DATE: November 20, 2018

SNIP: Polar Bears are the largest land carnivores on Earth. Ten feet long from nose to tail, weighing up to 1,300 pounds, they have cobraesque reflexes, ten scythes for claws, and can sprint on ice nearly as fast as Usain Bolt on a springy track. In their dark, snowy realm, they are the lords of Arctic wildlife.

Yet they aren’t much of a match for an Inova AHV-IV Commander—a 90,000-pound, 500-horsepower tracked “thumper truck” that may be crawling over their favorite denning habitat in the Arctic National Wildlife Refuge (ANWR) as early as December.

If the Bureau of Land Management (BLM) approves a permit application submitted by SAExploration last July, two dozen of the massive, 30-foot-long vehicles could begin slowly crisscrossing the refuge’s coastal plain this winter, sending powerful, low-frequency vibrations into the ground and recording the reflections off deep layers of rock—all in the hope of finding black gold. The U.S. Geological Survey (USGS) estimates the area may contain more than 10 billion barrels of recoverable oil.

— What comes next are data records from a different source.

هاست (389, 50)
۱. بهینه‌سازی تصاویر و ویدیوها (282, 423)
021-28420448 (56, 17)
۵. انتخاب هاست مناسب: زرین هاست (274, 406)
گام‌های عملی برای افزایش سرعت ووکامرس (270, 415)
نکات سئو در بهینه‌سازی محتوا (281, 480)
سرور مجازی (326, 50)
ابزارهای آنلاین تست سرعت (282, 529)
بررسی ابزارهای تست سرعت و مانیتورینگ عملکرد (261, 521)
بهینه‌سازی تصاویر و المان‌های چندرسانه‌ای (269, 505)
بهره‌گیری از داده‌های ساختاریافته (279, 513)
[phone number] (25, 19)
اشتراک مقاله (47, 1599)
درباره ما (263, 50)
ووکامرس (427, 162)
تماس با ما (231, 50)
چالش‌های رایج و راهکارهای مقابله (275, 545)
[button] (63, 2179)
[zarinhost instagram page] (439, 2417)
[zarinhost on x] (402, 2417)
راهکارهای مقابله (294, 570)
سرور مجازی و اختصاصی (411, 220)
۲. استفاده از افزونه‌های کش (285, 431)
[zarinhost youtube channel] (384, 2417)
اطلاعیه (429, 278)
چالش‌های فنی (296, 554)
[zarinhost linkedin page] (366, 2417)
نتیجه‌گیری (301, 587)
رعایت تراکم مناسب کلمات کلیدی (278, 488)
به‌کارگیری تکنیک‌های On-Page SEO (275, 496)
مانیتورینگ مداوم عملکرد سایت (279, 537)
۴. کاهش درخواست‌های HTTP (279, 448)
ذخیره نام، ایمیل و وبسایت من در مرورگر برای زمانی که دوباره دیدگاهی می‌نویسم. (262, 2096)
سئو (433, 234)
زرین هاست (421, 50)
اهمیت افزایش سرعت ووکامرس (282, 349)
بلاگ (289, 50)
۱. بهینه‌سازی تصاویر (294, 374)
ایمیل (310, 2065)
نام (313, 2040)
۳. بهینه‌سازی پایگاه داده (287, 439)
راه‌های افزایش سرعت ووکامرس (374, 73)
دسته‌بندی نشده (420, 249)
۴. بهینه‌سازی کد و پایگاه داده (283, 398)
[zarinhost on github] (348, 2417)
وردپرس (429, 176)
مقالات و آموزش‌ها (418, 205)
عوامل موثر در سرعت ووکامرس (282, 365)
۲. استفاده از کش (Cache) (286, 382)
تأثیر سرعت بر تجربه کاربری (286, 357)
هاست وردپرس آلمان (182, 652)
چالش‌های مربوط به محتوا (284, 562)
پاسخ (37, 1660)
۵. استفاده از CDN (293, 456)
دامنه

The thumper trucks will be accompanied by more than 150 support vehicles, including crew quarters for 300, fuel tanks, snow cats, tractors, bulldozers—an army of heavy equipment traversing the fragile tundra. The seismic prospecting has to happen in winter, when the tundra is frozen, so the vehicles won’t sink into the mire.

The trouble is, winter is when female polar bears come ashore to dig dens in deep snow drifts and give birth to their cubs.